→ **What you have to do**
From the data below, please reproduce exactly everything from the line that contains "The image size" down to the line that contains "Instruction: Open the 党务公开 menu", with both ends included.

::: Supplied material

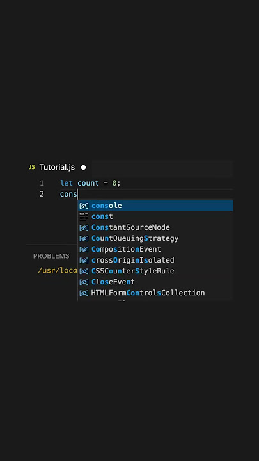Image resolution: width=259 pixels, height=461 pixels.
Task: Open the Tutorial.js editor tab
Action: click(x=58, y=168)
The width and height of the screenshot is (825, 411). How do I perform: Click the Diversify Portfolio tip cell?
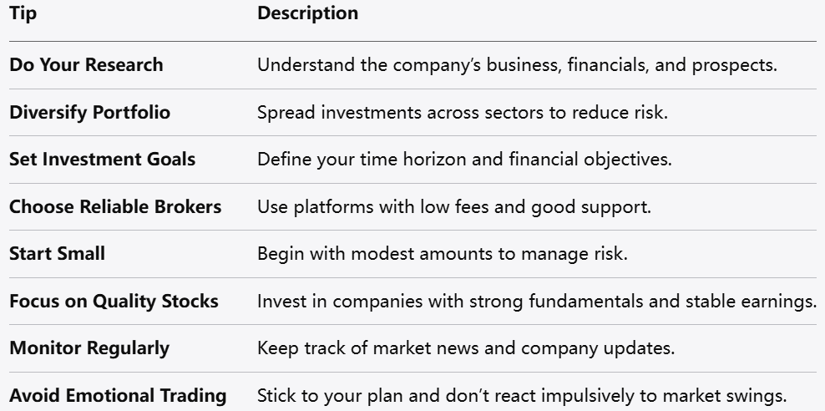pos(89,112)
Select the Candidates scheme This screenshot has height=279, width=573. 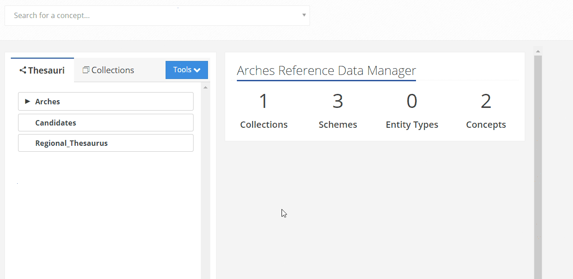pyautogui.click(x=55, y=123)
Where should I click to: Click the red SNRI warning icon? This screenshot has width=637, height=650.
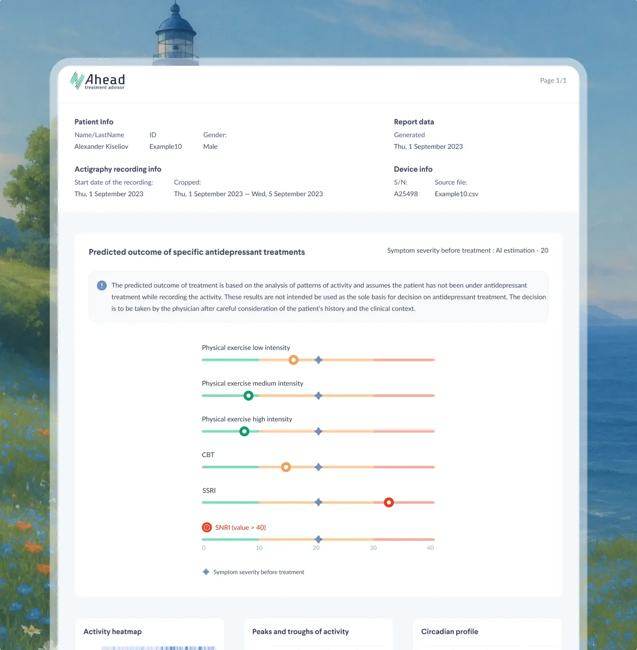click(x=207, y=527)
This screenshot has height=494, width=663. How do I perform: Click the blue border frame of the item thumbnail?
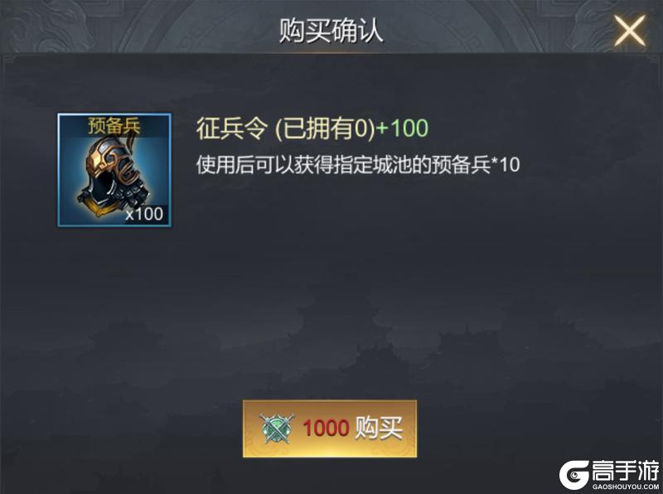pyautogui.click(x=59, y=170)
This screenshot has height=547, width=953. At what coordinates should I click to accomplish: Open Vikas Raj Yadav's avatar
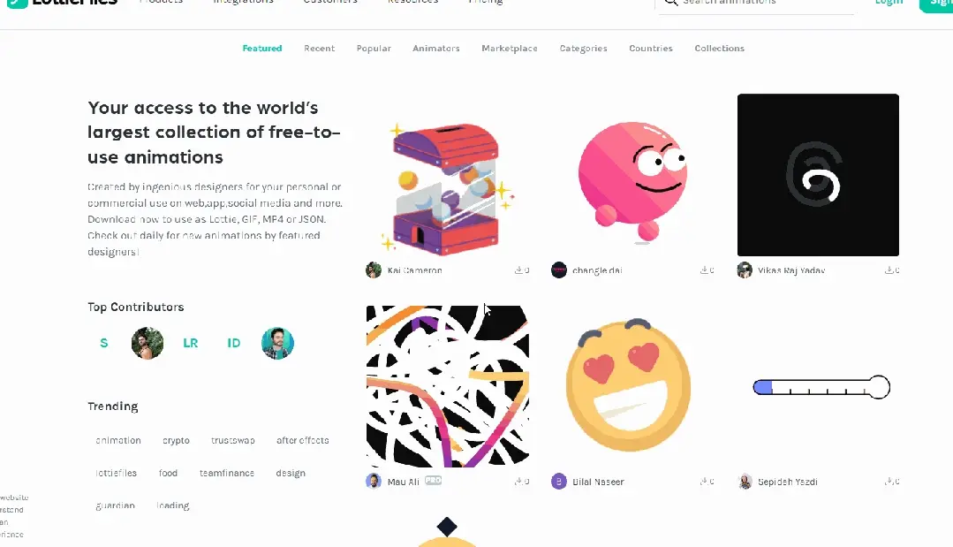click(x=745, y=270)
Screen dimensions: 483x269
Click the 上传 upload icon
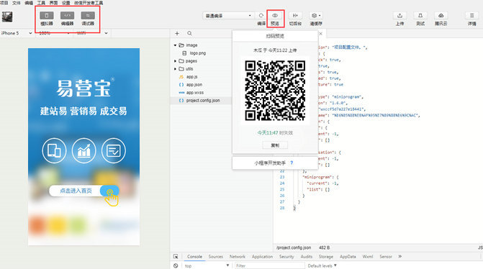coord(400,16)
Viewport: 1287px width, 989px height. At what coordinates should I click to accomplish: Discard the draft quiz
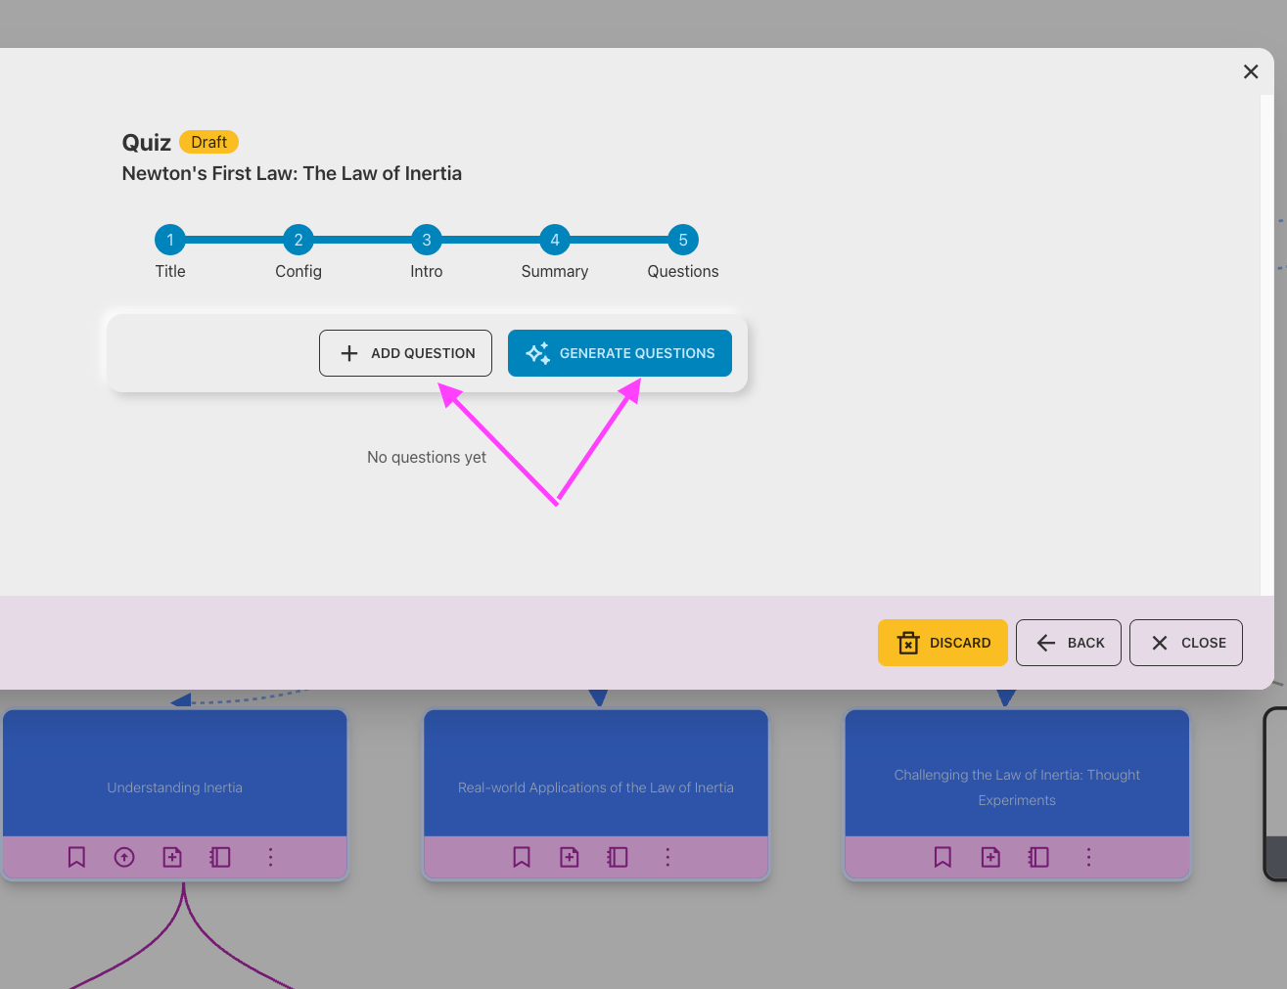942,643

::::::
::: Supplied material

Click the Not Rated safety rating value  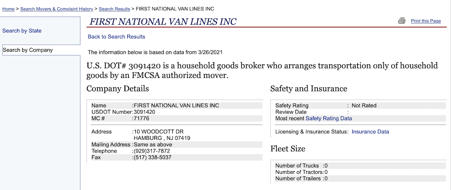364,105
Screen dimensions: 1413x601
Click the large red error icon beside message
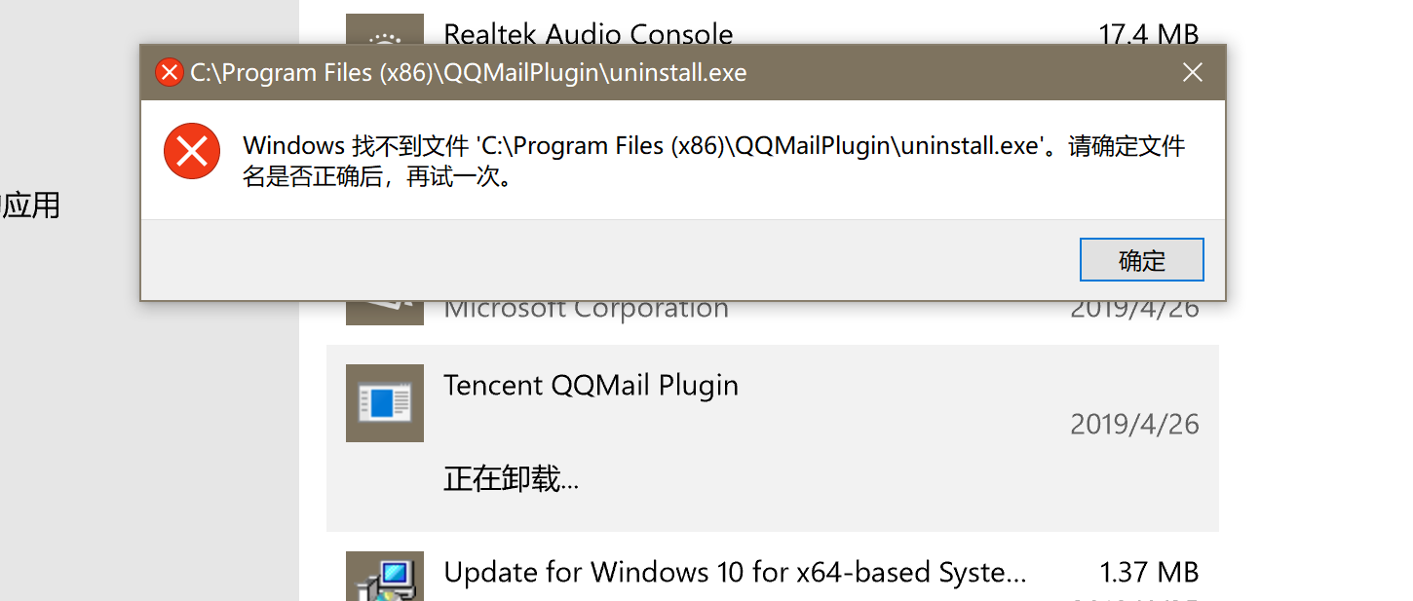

::::::
::: Supplied material

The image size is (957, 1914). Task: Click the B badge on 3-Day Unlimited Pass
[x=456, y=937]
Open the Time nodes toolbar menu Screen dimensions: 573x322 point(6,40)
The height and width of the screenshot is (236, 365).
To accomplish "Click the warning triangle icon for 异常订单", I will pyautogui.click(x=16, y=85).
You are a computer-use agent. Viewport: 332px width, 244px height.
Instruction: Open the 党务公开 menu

::::::

→ **Task output**
The image size is (957, 1914). Task: Click the B badge on 3-Day Unlimited Pass
[x=456, y=937]
Open the Time nodes toolbar menu Screen dimensions: 573x322 point(6,40)
The height and width of the screenshot is (236, 365).
To accomplish "Click the warning triangle icon for 异常订单", I will pyautogui.click(x=16, y=85).
You are a computer-use agent. Viewport: 332px width, 244px height.
Instruction: Open the 党务公开 menu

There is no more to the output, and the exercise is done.